Over time people change their tastes and therefore firms must respond to the market’s needs. In the past consumers may have wanted one thing but now they no longer want it, the firms must alter their level of production to meet this new, lower, demand.
A real-life example of this in action is Newspapers. Ten years ago they used to be read every day in most households, now they are consumed significantly less due to the emergence of mobile news apps. Firms who produce newspapers, e.g. The Times, The Mirror, Daily Mail etc., have had to respond to this and find a new allocative efficient output and cut back on their output and find a new allocative efficient output.

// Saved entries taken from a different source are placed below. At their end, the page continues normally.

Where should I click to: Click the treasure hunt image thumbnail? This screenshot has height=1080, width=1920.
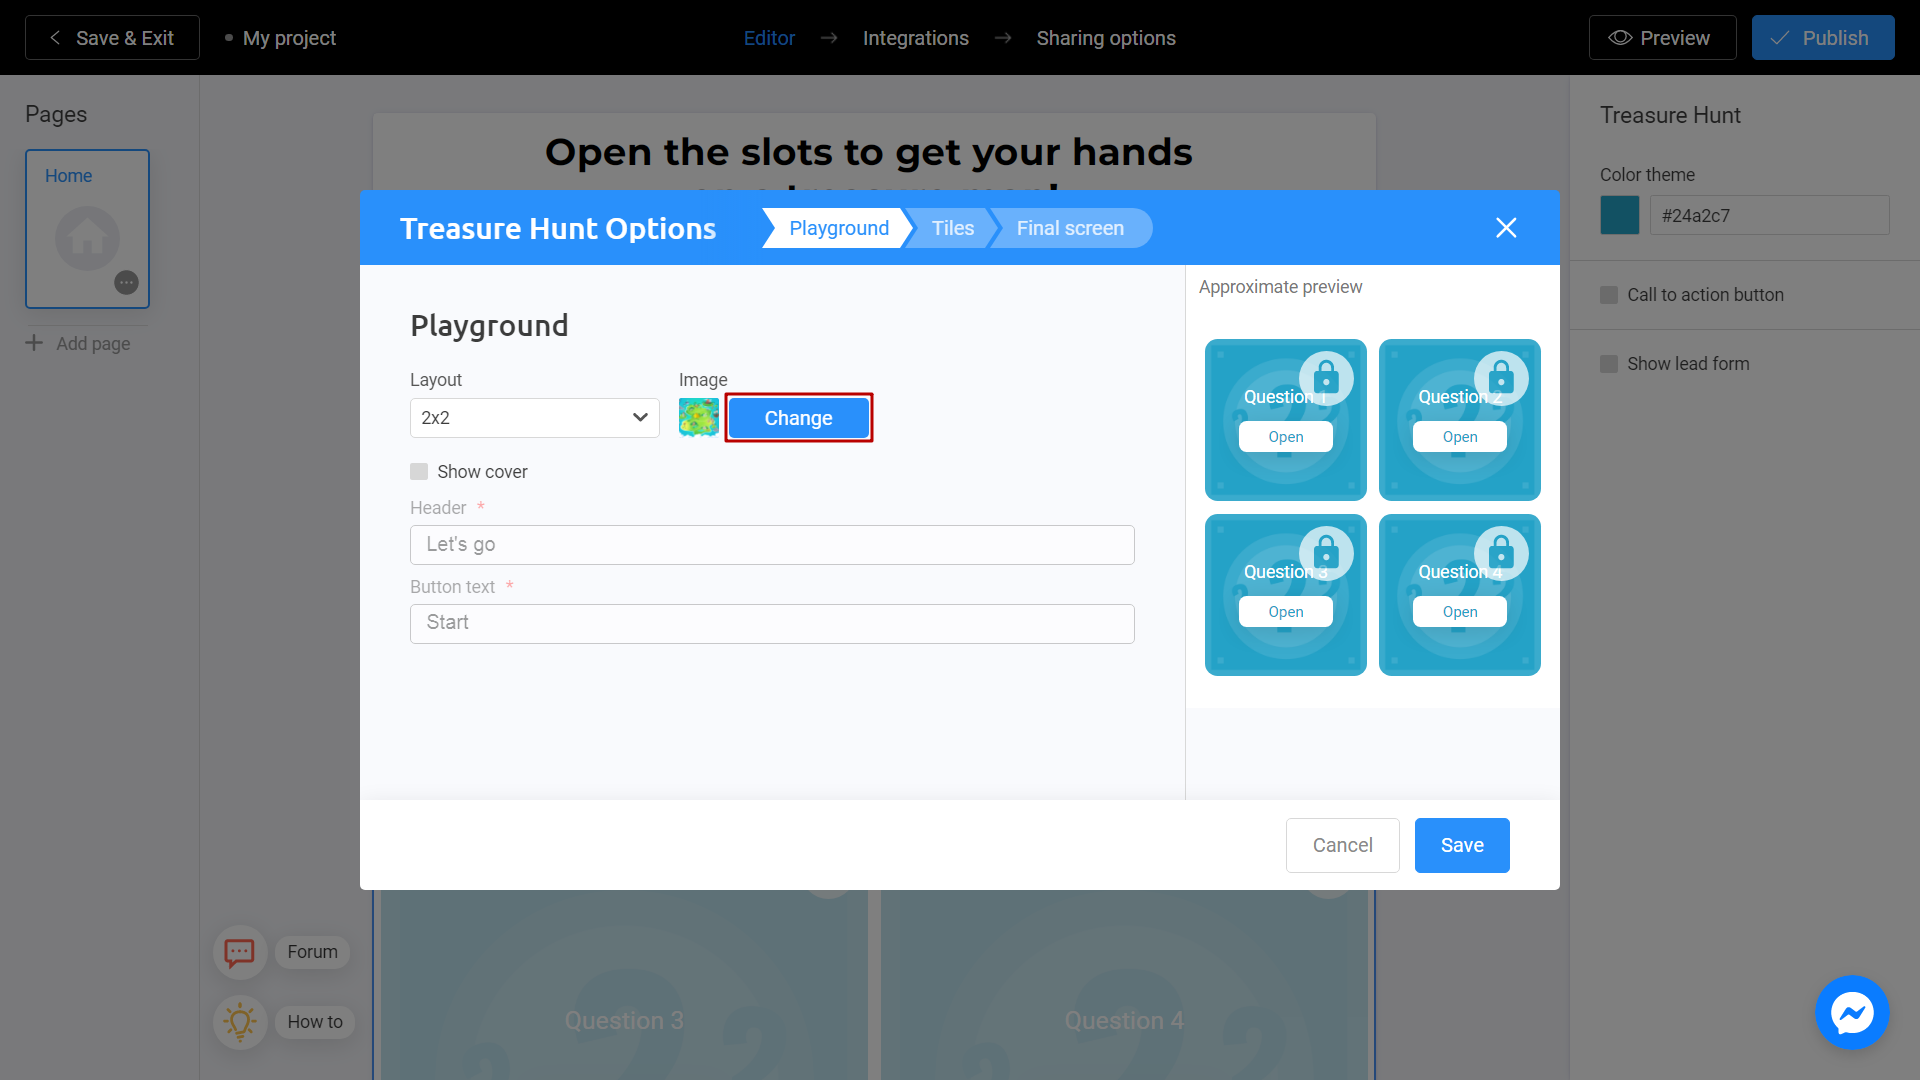pos(699,418)
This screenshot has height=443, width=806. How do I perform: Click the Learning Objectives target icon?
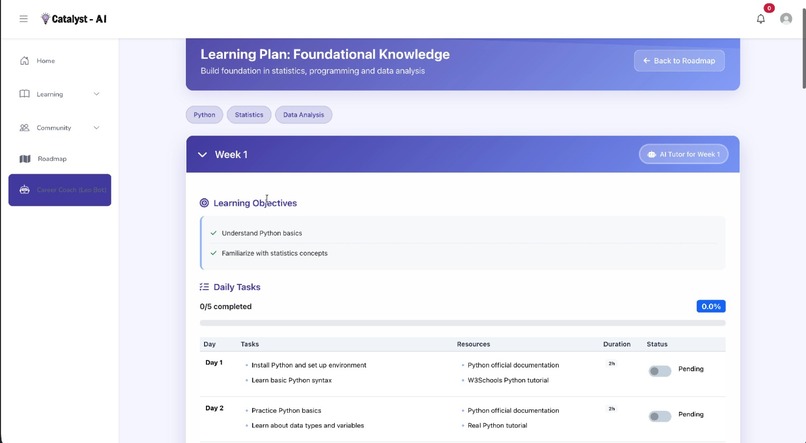[204, 203]
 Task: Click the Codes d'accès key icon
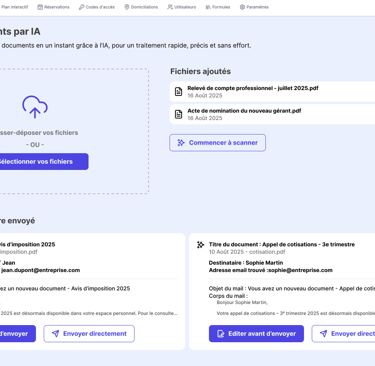coord(81,7)
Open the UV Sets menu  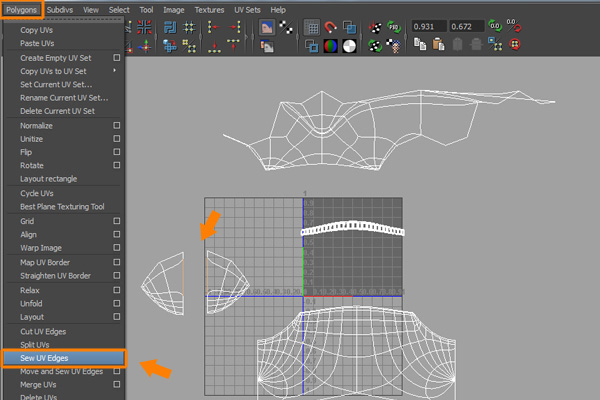(248, 9)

Another example involves Marks and Spencer CEO Steve Rowe saying that the reason that their clothes sales has gone down is that customers now are, on average, gaining less utility than the cost involved of buying the clothes, this leads to poor sales.
Getting Started Guide:
Decisions usually have an opportunity cost (section 1.1.1); there may be trade-offs. At the margin, consumers may decide whether to buy more meat or more fish. If there is increased demand for meat, prices will rise and farmers may respond by increasing the size of their herds. Governments may be forced to choose between spending more on care of the elderly or more on education of the very young. Resources are finite and, for allocative efficiency, the choice made must be the one that most closely matches consumer preferences.
Differences
__Allocative Efficiency __is about making the best choices on what to produce. The free market, when guided by the ‘invisible hand’ can help generate allocative efficiency. For example, if there is a change in taste which creates more demand then price will rise which would increase profits signals to other firms to enter and existing ones to increase their outputs. Resources will be relocated to meet consumer demands and all of this can be the reverse.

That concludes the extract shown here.